Research Paper|Volume 14, Issue 2|pp 845—868

Tumor microenvironment-related multigene prognostic prediction model for breast cancer

Kai Hong¹, Yingjue Zhang², Lingli Yao¹, Jiabo Zhang³, Xianneng Sheng³, Yu Guo³

¹Medicine School, Ningbo University, Jiangbei, Ningbo 315211, Zhejiang, China
²Department of Molecular Pathology, Division of Health Sciences, Graduate School of Medicine, Osaka University, Suita, Osaka 565–0871, Japan
³Department of Thyroid and Breast Surgery, Ningbo City First Hospital, Haishu, Ningbo 315010, Zhejiang, China

Received: October 28, 2021Accepted: January 14, 2022Published: January 20, 2022

https://doi.org/10.18632/aging.203845

Copyright: © 2022 Hong et al. This is an open access article distributed under the terms of the Creative Commons Attribution License (CC BY 3.0), which permits unrestricted use, distribution, and reproduction in any medium, provided the original author and source are credited.

Abstract

Background: Breast cancer is an invasive disease with complex molecular mechanisms. Prognosis-related biomarkers are still urgently needed to predict outcomes of breast cancer patients.

Methods: Original data were download from The Cancer Genome Atlas (TCGA) and the Gene Expression Omnibus (GEO). The analyses were performed using perl-5.32 and R-x64-4.1.1.

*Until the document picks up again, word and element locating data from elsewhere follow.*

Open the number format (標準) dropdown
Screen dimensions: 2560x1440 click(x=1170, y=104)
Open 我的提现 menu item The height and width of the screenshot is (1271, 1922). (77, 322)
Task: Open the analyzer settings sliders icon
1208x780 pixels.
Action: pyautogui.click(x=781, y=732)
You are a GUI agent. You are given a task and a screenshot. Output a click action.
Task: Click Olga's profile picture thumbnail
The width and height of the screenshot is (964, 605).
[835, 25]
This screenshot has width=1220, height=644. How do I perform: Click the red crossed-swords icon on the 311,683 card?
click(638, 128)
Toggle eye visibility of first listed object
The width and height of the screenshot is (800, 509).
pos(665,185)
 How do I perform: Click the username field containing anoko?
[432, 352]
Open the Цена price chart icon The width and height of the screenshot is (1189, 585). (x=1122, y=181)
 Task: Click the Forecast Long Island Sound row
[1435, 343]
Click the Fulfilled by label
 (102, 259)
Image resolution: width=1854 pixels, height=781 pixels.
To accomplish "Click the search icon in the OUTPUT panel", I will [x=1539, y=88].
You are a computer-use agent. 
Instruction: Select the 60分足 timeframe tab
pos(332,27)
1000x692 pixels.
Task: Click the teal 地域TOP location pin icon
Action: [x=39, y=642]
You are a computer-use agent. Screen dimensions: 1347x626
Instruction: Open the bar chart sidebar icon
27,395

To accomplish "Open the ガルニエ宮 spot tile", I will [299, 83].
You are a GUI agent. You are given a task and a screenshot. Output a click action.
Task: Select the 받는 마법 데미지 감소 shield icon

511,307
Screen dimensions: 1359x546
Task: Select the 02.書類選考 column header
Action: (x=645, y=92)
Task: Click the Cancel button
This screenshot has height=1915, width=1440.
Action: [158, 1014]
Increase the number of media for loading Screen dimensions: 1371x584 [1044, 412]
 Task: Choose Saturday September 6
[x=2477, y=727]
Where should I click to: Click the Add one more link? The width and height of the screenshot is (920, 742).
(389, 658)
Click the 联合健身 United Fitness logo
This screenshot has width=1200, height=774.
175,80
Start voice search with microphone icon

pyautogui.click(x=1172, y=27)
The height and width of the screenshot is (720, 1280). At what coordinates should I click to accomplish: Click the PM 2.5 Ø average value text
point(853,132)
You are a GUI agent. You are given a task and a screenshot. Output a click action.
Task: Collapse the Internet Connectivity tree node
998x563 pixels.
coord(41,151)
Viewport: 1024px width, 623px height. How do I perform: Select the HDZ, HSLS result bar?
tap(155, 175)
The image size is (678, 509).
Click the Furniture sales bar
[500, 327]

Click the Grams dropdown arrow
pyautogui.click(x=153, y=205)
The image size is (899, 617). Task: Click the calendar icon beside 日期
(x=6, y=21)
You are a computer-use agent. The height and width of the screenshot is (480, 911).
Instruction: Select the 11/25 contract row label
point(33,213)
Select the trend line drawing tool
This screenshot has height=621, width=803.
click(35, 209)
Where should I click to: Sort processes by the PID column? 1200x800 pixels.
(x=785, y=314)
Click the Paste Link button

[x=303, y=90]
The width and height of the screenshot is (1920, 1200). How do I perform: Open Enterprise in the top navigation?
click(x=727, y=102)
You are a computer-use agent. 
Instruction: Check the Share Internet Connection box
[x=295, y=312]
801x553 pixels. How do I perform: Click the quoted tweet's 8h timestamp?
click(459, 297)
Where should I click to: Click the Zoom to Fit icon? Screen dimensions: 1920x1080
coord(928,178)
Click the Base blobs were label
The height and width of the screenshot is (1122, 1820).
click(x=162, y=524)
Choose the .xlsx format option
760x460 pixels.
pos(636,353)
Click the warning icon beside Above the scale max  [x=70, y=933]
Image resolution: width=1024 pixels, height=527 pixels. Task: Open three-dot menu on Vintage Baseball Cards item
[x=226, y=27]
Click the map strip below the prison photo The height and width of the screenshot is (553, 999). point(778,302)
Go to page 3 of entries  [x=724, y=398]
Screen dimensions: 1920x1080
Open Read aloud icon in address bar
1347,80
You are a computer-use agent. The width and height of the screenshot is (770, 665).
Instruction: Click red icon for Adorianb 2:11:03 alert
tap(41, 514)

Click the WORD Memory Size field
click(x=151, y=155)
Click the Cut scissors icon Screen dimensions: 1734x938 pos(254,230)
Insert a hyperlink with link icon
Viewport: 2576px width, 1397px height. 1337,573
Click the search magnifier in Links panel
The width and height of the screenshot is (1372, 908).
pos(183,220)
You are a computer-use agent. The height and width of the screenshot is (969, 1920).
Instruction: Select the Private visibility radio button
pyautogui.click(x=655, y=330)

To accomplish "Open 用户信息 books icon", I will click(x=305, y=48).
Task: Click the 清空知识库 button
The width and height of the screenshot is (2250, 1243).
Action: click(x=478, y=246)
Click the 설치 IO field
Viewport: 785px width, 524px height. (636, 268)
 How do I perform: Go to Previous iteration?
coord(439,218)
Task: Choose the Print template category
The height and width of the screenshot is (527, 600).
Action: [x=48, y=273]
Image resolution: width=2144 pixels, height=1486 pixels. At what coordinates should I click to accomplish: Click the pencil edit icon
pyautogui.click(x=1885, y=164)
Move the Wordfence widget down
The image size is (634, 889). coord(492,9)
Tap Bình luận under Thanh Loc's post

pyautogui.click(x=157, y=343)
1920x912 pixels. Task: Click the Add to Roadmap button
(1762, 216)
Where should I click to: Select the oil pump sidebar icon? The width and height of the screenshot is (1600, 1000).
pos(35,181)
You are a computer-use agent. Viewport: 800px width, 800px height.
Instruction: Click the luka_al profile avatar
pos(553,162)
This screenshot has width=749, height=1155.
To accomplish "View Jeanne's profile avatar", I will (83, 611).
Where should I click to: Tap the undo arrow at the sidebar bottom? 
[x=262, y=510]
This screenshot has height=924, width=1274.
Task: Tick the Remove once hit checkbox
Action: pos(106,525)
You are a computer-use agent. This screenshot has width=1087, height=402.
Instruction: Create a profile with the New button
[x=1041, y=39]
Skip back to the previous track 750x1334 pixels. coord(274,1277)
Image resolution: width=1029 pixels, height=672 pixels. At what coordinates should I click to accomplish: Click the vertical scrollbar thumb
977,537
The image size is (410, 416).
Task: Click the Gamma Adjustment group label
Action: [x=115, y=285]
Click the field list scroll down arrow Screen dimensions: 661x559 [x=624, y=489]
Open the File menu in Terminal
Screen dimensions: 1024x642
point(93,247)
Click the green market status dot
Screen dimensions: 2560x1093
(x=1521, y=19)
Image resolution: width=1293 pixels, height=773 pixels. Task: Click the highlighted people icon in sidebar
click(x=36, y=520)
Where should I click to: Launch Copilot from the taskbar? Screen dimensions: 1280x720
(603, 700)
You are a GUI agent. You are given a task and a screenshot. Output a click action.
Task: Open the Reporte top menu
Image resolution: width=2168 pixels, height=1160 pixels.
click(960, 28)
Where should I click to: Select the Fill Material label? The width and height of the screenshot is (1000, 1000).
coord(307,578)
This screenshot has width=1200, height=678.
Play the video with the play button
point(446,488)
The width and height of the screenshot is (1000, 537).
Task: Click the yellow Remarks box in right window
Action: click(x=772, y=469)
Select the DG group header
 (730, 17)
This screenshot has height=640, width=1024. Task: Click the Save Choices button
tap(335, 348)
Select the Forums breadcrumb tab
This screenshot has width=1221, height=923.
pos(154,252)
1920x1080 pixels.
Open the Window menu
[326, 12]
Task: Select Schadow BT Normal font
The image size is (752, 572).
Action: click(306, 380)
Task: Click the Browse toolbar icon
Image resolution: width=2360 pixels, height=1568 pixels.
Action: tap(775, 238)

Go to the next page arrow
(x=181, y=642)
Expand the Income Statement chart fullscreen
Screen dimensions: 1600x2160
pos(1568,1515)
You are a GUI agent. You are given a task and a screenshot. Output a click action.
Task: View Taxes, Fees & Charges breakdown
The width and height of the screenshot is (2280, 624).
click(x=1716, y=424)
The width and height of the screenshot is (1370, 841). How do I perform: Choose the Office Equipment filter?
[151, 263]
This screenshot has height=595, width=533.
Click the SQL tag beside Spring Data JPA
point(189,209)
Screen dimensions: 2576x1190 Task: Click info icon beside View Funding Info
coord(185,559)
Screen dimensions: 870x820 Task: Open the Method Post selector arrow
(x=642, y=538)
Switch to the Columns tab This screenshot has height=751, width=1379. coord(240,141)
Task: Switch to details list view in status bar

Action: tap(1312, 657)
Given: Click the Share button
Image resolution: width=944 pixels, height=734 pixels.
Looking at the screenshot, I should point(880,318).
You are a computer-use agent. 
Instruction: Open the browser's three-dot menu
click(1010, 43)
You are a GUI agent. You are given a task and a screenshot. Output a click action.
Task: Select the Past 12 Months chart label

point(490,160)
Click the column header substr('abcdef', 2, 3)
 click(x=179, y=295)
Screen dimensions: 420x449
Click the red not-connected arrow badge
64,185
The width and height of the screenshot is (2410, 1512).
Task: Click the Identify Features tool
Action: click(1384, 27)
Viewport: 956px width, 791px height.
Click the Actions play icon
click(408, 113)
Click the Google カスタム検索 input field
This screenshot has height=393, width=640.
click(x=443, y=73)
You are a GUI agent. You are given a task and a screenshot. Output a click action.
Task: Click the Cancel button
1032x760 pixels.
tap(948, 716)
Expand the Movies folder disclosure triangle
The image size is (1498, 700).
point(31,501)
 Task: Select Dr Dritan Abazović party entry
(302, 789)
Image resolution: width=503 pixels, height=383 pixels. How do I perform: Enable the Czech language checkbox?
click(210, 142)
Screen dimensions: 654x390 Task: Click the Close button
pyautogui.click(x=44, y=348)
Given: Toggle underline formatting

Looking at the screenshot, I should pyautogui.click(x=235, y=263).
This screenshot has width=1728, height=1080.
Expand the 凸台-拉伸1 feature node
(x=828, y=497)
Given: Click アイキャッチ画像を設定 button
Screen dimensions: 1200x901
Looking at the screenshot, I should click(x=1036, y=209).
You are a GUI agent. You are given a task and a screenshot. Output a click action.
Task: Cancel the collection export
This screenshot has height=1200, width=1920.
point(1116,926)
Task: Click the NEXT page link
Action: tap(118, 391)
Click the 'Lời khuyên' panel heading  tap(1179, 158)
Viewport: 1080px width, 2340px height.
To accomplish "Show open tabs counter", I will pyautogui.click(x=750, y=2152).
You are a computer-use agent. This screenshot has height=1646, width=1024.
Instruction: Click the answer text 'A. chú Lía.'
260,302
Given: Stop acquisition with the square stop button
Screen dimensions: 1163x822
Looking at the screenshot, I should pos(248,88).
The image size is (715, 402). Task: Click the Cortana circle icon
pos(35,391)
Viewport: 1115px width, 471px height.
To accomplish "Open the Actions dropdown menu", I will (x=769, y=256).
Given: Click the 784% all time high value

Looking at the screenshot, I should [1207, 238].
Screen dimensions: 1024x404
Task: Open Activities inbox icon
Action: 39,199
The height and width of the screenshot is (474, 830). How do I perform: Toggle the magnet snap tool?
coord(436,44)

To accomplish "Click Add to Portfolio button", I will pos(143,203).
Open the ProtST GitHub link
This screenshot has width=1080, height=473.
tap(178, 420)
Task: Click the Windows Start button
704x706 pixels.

Results: In this study, 1086 differentially expressed genes (DEGs) were identified in the TCGA cohort; 523 shared DEGs were identified in the TCGA and GSE10886 cohorts. Eight subtypes were estimated using non-negative matrix factorization clustering with significant differences seen in overall survival (OS) and progression-free survival (PFS) (P < 0.01). Univariate Cox analysis and least absolute shrinkage and selection operator (LASSO) regression analysis were performed to develop a related risk score related to the 17 DEGs; this score separated breast cancer into low- and high-risk groups with significant differences in survival (P < 0.01) and showed powerful effectiveness (TCGA all group: 1-year area under the curve [AUC] = 0.729, 3-year AUC = 0.778, 5-year AUC = 0.781). A nomogram prediction model was constructed using non-negative matrix factorization clustering, the risk score, and clinical characteristics. Our model was confirmed to be related with tumor microenvironment. Furthermore, DEGs in high-risk breast cancer were enriched in histidine metabolism (normalized enrichment score [NES] = 1.49, P < 0.05), protein export (NES = 1.58, P < 0.05), and steroid hormone biosynthesis signaling pathways (NES = 1.56, P < 0.05).

Conclusions: We established a comprehensive model that can predict prognosis and guide treatment.